## Activity A
Decide whether each statement below agrees with the text on pretrial conferences. Answer yes or no for each, and quote the exact words of the text that decide it.
(i) FRCP 16 permits only a single pretrial conference.
(ii) When only one pretrial conference is held, it usually takes place after discovery is completed.
(iii) The judge must enter a scheduling order within 60 days after a defendant appears.
## Activity B
Rewrite the text on pretrial conferences from "The overarching aim" to "(3) facilitate settlement.", replacing "facilitate" with "encourage".
## Activity C
Write what follows the last sentence of the text on pretrial conferences.

## Text passage
*** Block opens ***
Chapter 12

TRIAL PROCESS

 

§ 12.01 Pretrial Conference

 

[1] Purposes

 

The overarching aim of the pre-trial conference is to more efficiently manage the course of a lawsuit.  To that end, the pre-trial conference seeks to:

(1)    clarify issues.

(2) control, expedite and reduce the waste of pretrial litigation generally.

(3) facilitate settlement.

 

[2] Procedures for Pretrial Conferences

 

FRCP 16 authorizes one or more pretrial conferences in the judge’s discretion.  When only one pretrial conference is held, it is usually scheduled after the completion of discovery, shortly before trial, at which point the parties are to specify issues and evidence and to amend the pleadings.

 

FRCP 16(b) requires the judge to enter a scheduling order within 90 days after the appearance of a defendant or 120 days after the complaint is served, setting time limits for joinder and amendment, motion practice, and completion of discovery, and (optionally) setting the dates for mandatory discovery, pretrial conferences, and trial, subject to modification for good cause.
*** Block closes ***
## Stored data
*** Block opens ***
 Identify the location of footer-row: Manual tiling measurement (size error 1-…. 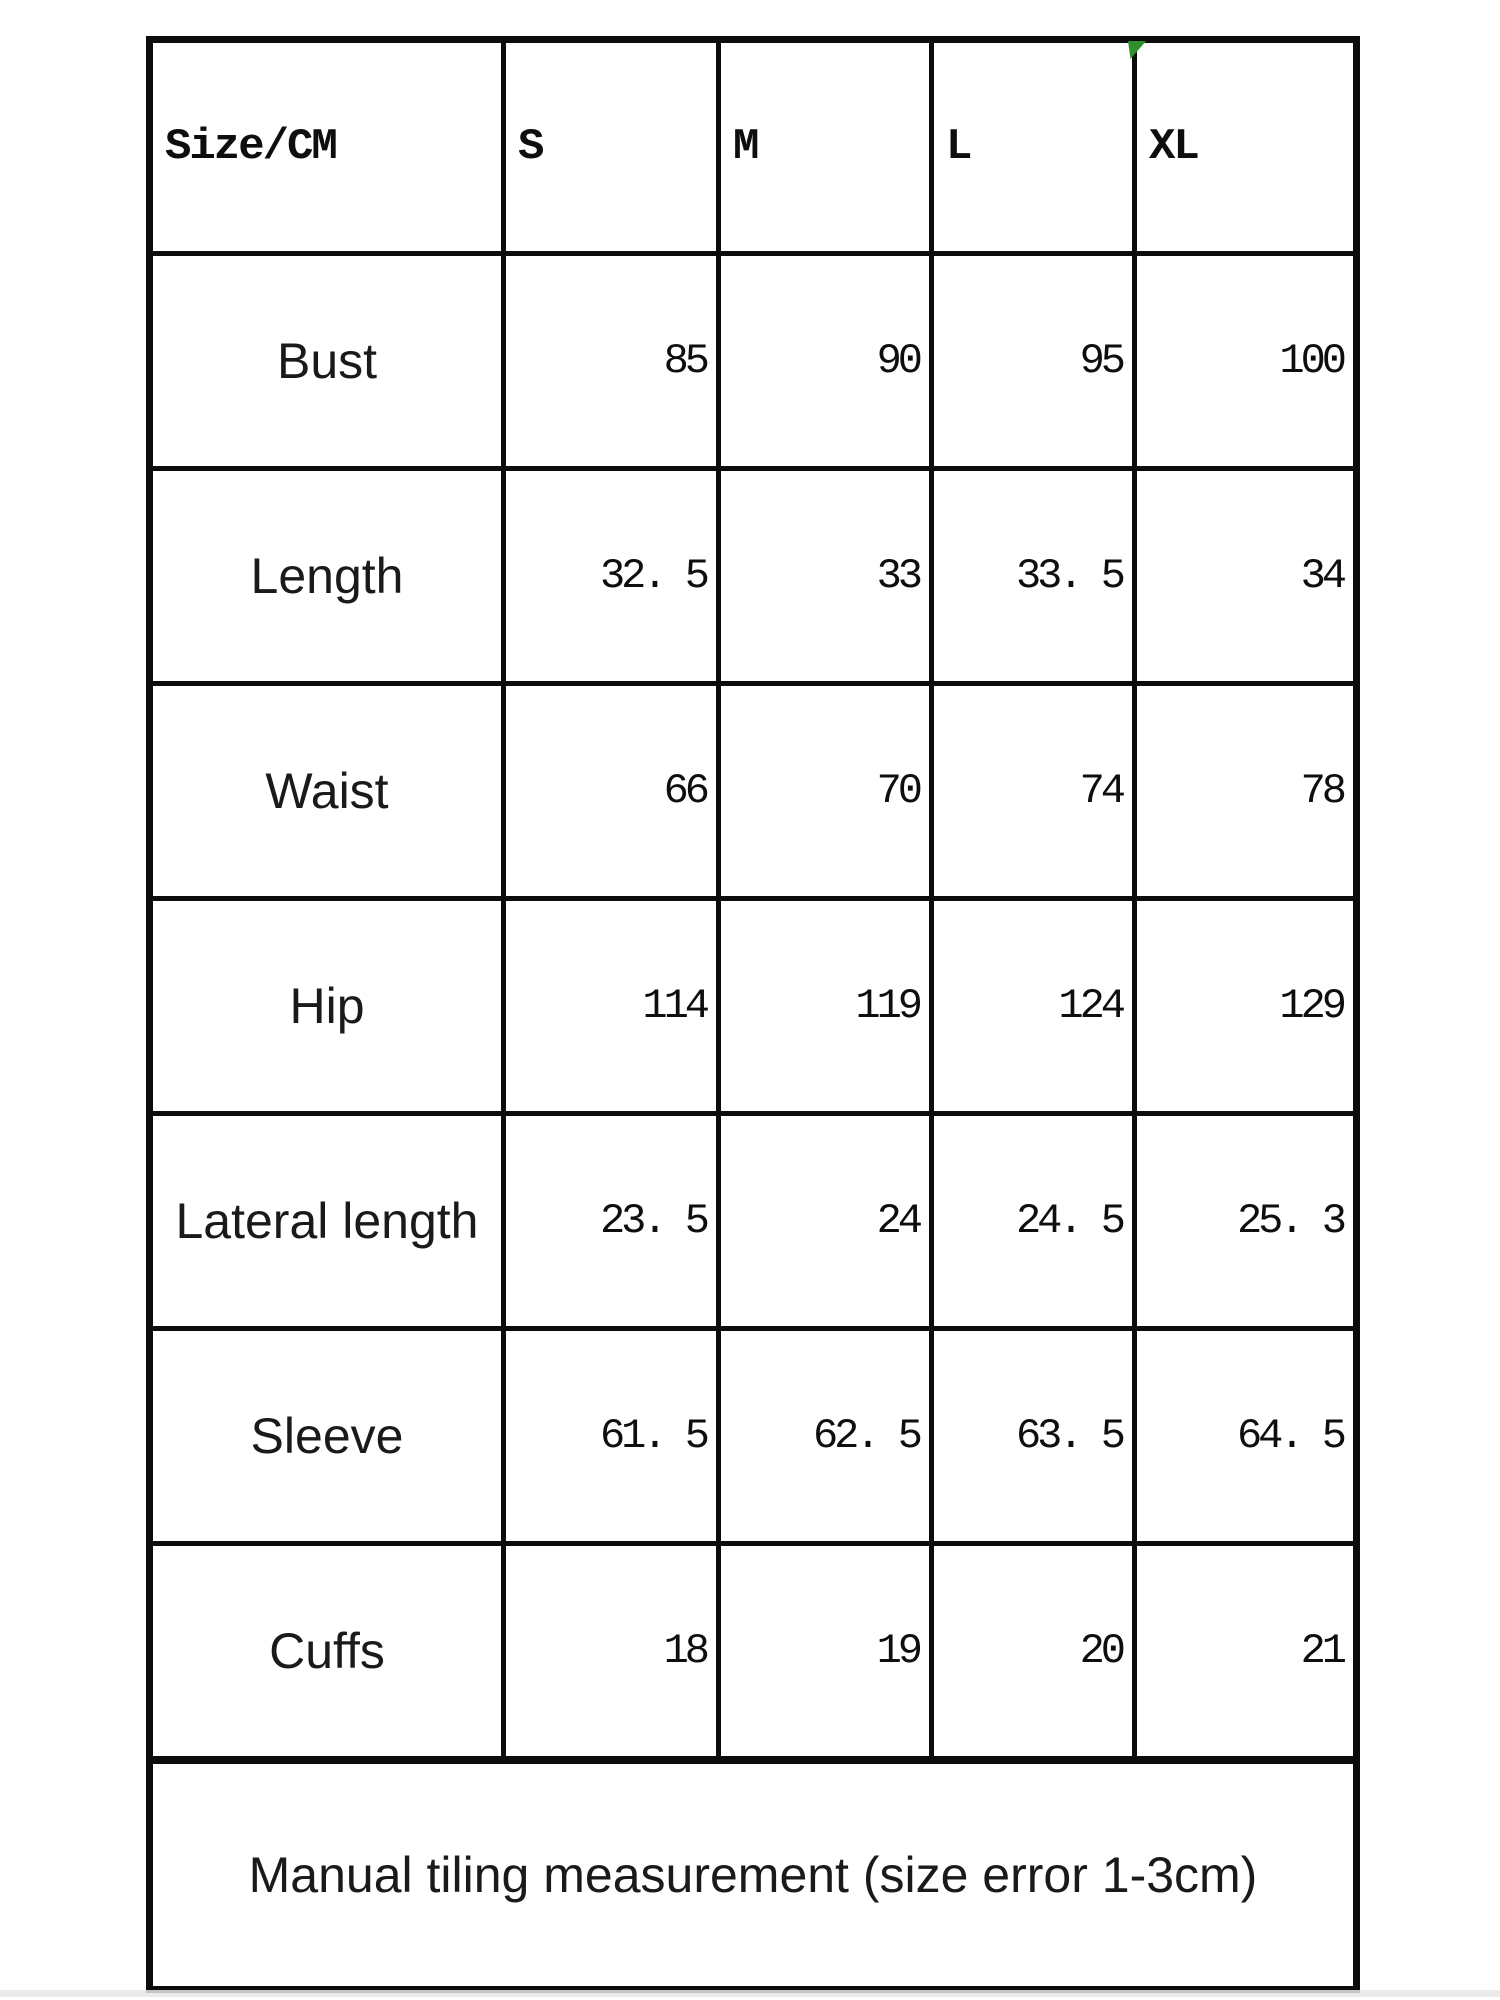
*** Block closes ***
## Task result A
(i) No: "FRCP 16 authorizes one or more pretrial conferences in the judge’s discretion."
(ii) Yes: "it is usually scheduled after the completion of discovery, shortly before trial"
(iii) No: "within 90 days after the appearance of a defendant"

## Task result B
The overarching aim of the pre-trial conference is to more efficiently manage the course of a lawsuit.  To that end, the pre-trial conference seeks to:

(1)    clarify issues.

(2) control, expedite and reduce the waste of pretrial litigation generally.

(3) encourage settlement.

## Task result C
Usually the parties will be asked to submit pretrial briefs in which parties state the undisputed facts, identify the disputed facts, summarize legal contentions, and list trial witnesses and exhibits. The parties may also be required to make authenticity objections to proposed trial exhibits and be invited to raise other evidentiary objections that could be ruled upon before trial.

 

[3] The Pretrial Order and Its Effect

 

FRCP 16(e) requires the court to enter an order after a pretrial conference to preserve its results.  Binding effect is given the pre-trial order, and any claims, witnesses and evidence not specified in the pretrial order will generally be precluded from trial. The pretrial order can only be modified in order prevent “manifest injustice.”

 

FRCP 16(f) also authorizes the court to punish disobedience of the pretrial order by:

 

 

§ 12.02 Jury Trial

 

[1] The Right to Trial by Jury

 

The Seventh Amendment of the United States Constitution states that “in suits at common law . . . the right of trial by jury shall be preserved.”  In a long line of cases, the Supreme Court has interpreted this clause to refer to common law actions in existence at the time of the amendment’s adoption in 1791.  

 

The Seventh Amendment does not confer the right to a jury trial in purely equitable actions.  Thus, in determining whether a constitutional right to jury trial exists for a statutory cause of action in which Congress has not expressly created a right to jury trial, federal courts have been required to determine whether the issue at hand most closely resembles something adjudicated at law or equity in 1791.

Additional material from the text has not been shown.